Fさんは努力家です。教室では一番前に席を取り、板書は漏らさずノートに撮っています。クラス全体に問いかけると、真っ先に答えてくれます。いつも正しい答えというわけではありませんが、課題に真剣に取り組んでいることがよくわかります。もちろん、宿題を忘れたことなどなく、予習復習をきちんとしていることは疑いありません。

しかし、そのFさんには弱点があります。それは濁点です。濁点の有無のせいで満点を逃した漢字テスト、丸がもらえなかった文法例文、そういった残念の残骸が多数あります。Fさん自身も気づいているに違いありませんが、なかなか直せないようです。

午前中、そのFさんの作文を読みました。今週の課題は創造的な文を書くということで、字数は400~500字でした。クラスの多くの学生が、400字に達しないか、400字になるや終わりにしてしまっているのに対し、Fさんの作品は原稿用紙3枚に及びました。それも、文章がだらだらと続いた挙句の3枚ではなく、創造性たっぷりの文章でした。そこは大いに評価できるのですが、文章が長くなるのに比例して、濁点のミスも増えているのはいただけません。

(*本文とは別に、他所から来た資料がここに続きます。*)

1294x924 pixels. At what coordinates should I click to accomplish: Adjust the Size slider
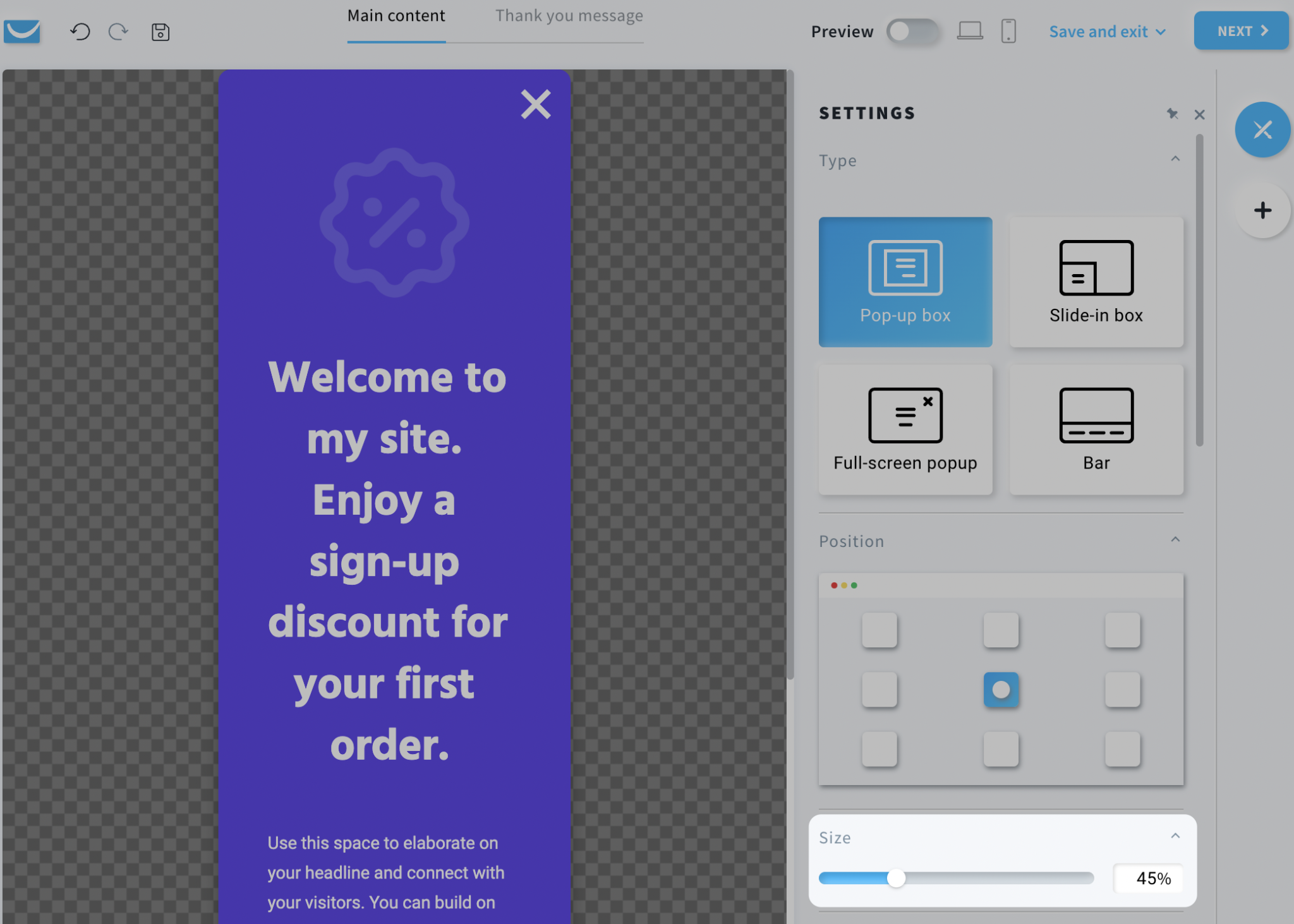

文意が不明になるような致命的な間違いはありませんが、日本語教師の悲しい性で、濁点の過不足があるたびに立ち止まってしまい、一読しただけではFさんの文章の良さが伝わってきませんでした。濁点を修正した作文を改めて読み直して、ようやくうなり声をあげるのです。

Fさんは、おそらく、日本語の音が正確につかめていないのでしょう。それゆえ、発音も清音と濁音の中間ぐらいになっているのではないかと思います。しかし、マスク越しで、しかも換気のため開け放った窓から外の音が入ってくるとなると、教師がその微妙な発音を確実に捕らえて注意し、言い直させるというのは、至難の業です。

来週からまたオンライン授業です。Fさんのような学生も力を付けていけるような授業を作りたいです。